What to do —
Transcribe the following listing in full, reproducing every line and character without alteration.

──────── Supplied entries ────────

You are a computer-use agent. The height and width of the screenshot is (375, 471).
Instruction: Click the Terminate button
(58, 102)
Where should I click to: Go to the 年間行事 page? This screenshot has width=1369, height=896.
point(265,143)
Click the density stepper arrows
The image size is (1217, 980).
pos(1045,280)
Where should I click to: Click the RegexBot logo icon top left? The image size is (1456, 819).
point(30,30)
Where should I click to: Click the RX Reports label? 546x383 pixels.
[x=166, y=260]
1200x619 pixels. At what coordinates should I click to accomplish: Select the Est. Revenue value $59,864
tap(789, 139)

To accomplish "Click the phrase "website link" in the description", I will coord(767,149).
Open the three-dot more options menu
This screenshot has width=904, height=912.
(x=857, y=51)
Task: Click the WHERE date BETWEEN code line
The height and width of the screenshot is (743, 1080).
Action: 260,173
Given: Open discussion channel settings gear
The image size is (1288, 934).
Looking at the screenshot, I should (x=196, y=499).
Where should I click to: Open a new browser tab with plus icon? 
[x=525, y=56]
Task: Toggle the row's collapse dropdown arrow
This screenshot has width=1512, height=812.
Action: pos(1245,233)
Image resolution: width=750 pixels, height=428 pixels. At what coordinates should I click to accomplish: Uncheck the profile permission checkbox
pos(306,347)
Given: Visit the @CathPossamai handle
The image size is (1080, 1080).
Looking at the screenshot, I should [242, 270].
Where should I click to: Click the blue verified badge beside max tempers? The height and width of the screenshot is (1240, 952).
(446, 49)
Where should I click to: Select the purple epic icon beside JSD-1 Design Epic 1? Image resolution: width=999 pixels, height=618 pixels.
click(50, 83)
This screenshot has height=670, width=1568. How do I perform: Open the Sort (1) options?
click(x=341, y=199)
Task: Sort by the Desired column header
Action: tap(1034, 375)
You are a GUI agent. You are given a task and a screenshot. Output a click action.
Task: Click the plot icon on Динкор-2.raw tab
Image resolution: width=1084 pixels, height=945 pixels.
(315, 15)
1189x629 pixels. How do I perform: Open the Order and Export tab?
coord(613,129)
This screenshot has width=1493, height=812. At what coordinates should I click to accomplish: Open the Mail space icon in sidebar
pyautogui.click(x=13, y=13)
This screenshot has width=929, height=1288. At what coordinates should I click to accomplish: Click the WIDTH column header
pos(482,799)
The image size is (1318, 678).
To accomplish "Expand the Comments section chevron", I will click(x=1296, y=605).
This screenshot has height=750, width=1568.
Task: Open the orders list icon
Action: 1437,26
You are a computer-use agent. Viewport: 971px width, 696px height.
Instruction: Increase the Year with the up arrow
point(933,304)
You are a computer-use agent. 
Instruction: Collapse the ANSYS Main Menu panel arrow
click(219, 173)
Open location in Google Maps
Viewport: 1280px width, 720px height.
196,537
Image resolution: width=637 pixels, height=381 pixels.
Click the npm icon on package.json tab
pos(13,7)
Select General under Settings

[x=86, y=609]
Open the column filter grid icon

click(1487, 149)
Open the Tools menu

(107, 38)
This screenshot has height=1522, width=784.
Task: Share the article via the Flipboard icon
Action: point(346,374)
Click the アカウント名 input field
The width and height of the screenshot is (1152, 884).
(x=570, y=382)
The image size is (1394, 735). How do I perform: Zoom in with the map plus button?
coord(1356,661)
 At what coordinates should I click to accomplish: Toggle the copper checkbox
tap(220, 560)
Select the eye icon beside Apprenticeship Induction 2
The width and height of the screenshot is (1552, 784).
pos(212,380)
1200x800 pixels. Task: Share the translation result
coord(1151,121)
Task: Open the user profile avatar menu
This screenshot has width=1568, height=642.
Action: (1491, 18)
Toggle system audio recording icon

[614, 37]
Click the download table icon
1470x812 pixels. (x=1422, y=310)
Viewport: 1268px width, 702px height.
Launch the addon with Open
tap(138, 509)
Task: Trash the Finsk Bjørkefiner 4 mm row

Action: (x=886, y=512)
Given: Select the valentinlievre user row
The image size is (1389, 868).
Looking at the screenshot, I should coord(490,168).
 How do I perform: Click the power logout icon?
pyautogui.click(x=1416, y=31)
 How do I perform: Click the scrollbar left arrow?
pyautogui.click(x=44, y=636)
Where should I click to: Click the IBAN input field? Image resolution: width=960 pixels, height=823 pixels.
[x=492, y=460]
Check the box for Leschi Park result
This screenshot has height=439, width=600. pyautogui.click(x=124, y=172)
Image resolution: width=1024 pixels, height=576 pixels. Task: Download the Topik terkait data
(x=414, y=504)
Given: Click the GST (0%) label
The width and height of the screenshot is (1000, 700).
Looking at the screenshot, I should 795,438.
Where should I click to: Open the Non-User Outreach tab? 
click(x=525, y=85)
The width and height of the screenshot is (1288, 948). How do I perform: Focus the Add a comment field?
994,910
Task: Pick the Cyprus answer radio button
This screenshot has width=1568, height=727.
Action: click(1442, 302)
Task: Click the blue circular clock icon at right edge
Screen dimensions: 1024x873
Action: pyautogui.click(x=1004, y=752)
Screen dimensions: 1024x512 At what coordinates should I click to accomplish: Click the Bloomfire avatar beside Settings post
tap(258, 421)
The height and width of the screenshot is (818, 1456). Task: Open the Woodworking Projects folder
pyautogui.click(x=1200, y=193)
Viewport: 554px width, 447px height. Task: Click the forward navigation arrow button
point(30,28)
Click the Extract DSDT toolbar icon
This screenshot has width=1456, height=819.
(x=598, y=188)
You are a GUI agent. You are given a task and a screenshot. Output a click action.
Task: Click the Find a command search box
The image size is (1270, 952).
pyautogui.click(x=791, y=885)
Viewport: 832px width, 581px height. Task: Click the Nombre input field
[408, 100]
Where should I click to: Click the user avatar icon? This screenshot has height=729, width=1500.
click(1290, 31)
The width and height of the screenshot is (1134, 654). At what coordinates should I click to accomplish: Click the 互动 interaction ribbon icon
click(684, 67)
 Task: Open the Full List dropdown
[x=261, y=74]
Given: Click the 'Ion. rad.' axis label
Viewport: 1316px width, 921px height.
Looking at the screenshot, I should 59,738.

────────

Exercise result —
You are a computer-use agent. The height and width of the screenshot is (375, 471).
Instruction: Click the Terminate button
(58, 102)
Where should I click to: Go to the 年間行事 page? This screenshot has width=1369, height=896.
point(265,143)
Click the density stepper arrows
The image size is (1217, 980).
pos(1045,280)
Where should I click to: Click the RegexBot logo icon top left? The image size is (1456, 819).
point(30,30)
Where should I click to: Click the RX Reports label? 546x383 pixels.
[x=166, y=260]
1200x619 pixels. At what coordinates should I click to accomplish: Select the Est. Revenue value $59,864
tap(789, 139)

To accomplish "Click the phrase "website link" in the description", I will coord(767,149).
Open the three-dot more options menu
This screenshot has width=904, height=912.
(x=857, y=51)
Task: Click the WHERE date BETWEEN code line
The height and width of the screenshot is (743, 1080).
Action: 260,173
Given: Open discussion channel settings gear
The image size is (1288, 934).
Looking at the screenshot, I should (x=196, y=499).
Where should I click to: Open a new browser tab with plus icon? 
[x=525, y=56]
Task: Toggle the row's collapse dropdown arrow
This screenshot has width=1512, height=812.
Action: pos(1245,233)
Image resolution: width=750 pixels, height=428 pixels. At what coordinates should I click to accomplish: Uncheck the profile permission checkbox
pos(306,347)
Given: Visit the @CathPossamai handle
The image size is (1080, 1080).
Looking at the screenshot, I should [242, 270].
Where should I click to: Click the blue verified badge beside max tempers? The height and width of the screenshot is (1240, 952).
(446, 49)
Where should I click to: Select the purple epic icon beside JSD-1 Design Epic 1? Image resolution: width=999 pixels, height=618 pixels.
click(50, 83)
This screenshot has height=670, width=1568. How do I perform: Open the Sort (1) options?
click(x=341, y=199)
Task: Sort by the Desired column header
Action: tap(1034, 375)
You are a GUI agent. You are given a task and a screenshot. Output a click action.
Task: Click the plot icon on Динкор-2.raw tab
Image resolution: width=1084 pixels, height=945 pixels.
(315, 15)
1189x629 pixels. How do I perform: Open the Order and Export tab?
coord(613,129)
This screenshot has width=1493, height=812. At what coordinates should I click to accomplish: Open the Mail space icon in sidebar
pyautogui.click(x=13, y=13)
This screenshot has width=929, height=1288. At what coordinates should I click to accomplish: Click the WIDTH column header
pos(482,799)
The image size is (1318, 678).
To accomplish "Expand the Comments section chevron", I will click(x=1296, y=605).
This screenshot has height=750, width=1568.
Task: Open the orders list icon
Action: 1437,26
You are a computer-use agent. Viewport: 971px width, 696px height.
Instruction: Increase the Year with the up arrow
point(933,304)
You are a computer-use agent. 
Instruction: Collapse the ANSYS Main Menu panel arrow
click(219, 173)
Open location in Google Maps
Viewport: 1280px width, 720px height.
196,537
Image resolution: width=637 pixels, height=381 pixels.
Click the npm icon on package.json tab
pos(13,7)
Select General under Settings

[x=86, y=609]
Open the column filter grid icon

click(1487, 149)
Open the Tools menu

(107, 38)
This screenshot has height=1522, width=784.
Task: Share the article via the Flipboard icon
Action: point(346,374)
Click the アカウント名 input field
The width and height of the screenshot is (1152, 884).
(x=570, y=382)
The image size is (1394, 735). How do I perform: Zoom in with the map plus button?
coord(1356,661)
 At what coordinates should I click to accomplish: Toggle the copper checkbox
tap(220, 560)
Select the eye icon beside Apprenticeship Induction 2
The width and height of the screenshot is (1552, 784).
pos(212,380)
1200x800 pixels. Task: Share the translation result
coord(1151,121)
Task: Open the user profile avatar menu
This screenshot has width=1568, height=642.
Action: (1491, 18)
Toggle system audio recording icon

[614, 37]
Click the download table icon
1470x812 pixels. (x=1422, y=310)
Viewport: 1268px width, 702px height.
Launch the addon with Open
tap(138, 509)
Task: Trash the Finsk Bjørkefiner 4 mm row

Action: (x=886, y=512)
Given: Select the valentinlievre user row
The image size is (1389, 868).
Looking at the screenshot, I should coord(490,168).
 How do I perform: Click the power logout icon?
pyautogui.click(x=1416, y=31)
 How do I perform: Click the scrollbar left arrow?
pyautogui.click(x=44, y=636)
Where should I click to: Click the IBAN input field? Image resolution: width=960 pixels, height=823 pixels.
[x=492, y=460]
Check the box for Leschi Park result
This screenshot has height=439, width=600. pyautogui.click(x=124, y=172)
Image resolution: width=1024 pixels, height=576 pixels. Task: Download the Topik terkait data
(x=414, y=504)
Given: Click the GST (0%) label
The width and height of the screenshot is (1000, 700).
Looking at the screenshot, I should 795,438.
Where should I click to: Open the Non-User Outreach tab? 
click(x=525, y=85)
The width and height of the screenshot is (1288, 948). How do I perform: Focus the Add a comment field?
994,910
Task: Pick the Cyprus answer radio button
This screenshot has width=1568, height=727.
Action: click(1442, 302)
Task: Click the blue circular clock icon at right edge
Screen dimensions: 1024x873
Action: pyautogui.click(x=1004, y=752)
Screen dimensions: 1024x512 At what coordinates should I click to accomplish: Click the Bloomfire avatar beside Settings post
tap(258, 421)
The height and width of the screenshot is (818, 1456). Task: Open the Woodworking Projects folder
pyautogui.click(x=1200, y=193)
Viewport: 554px width, 447px height. Task: Click the forward navigation arrow button
point(30,28)
Click the Extract DSDT toolbar icon
This screenshot has width=1456, height=819.
(x=598, y=188)
You are a GUI agent. You are given a task and a screenshot. Output a click action.
Task: Click the Find a command search box
The image size is (1270, 952).
pyautogui.click(x=791, y=885)
Viewport: 832px width, 581px height. Task: Click the Nombre input field
[408, 100]
Where should I click to: Click the user avatar icon? This screenshot has height=729, width=1500.
click(1290, 31)
The width and height of the screenshot is (1134, 654). At what coordinates should I click to accomplish: Click the 互动 interaction ribbon icon
click(684, 67)
 Task: Open the Full List dropdown
[x=261, y=74]
Given: Click the 'Ion. rad.' axis label
Viewport: 1316px width, 921px height.
Looking at the screenshot, I should 59,738.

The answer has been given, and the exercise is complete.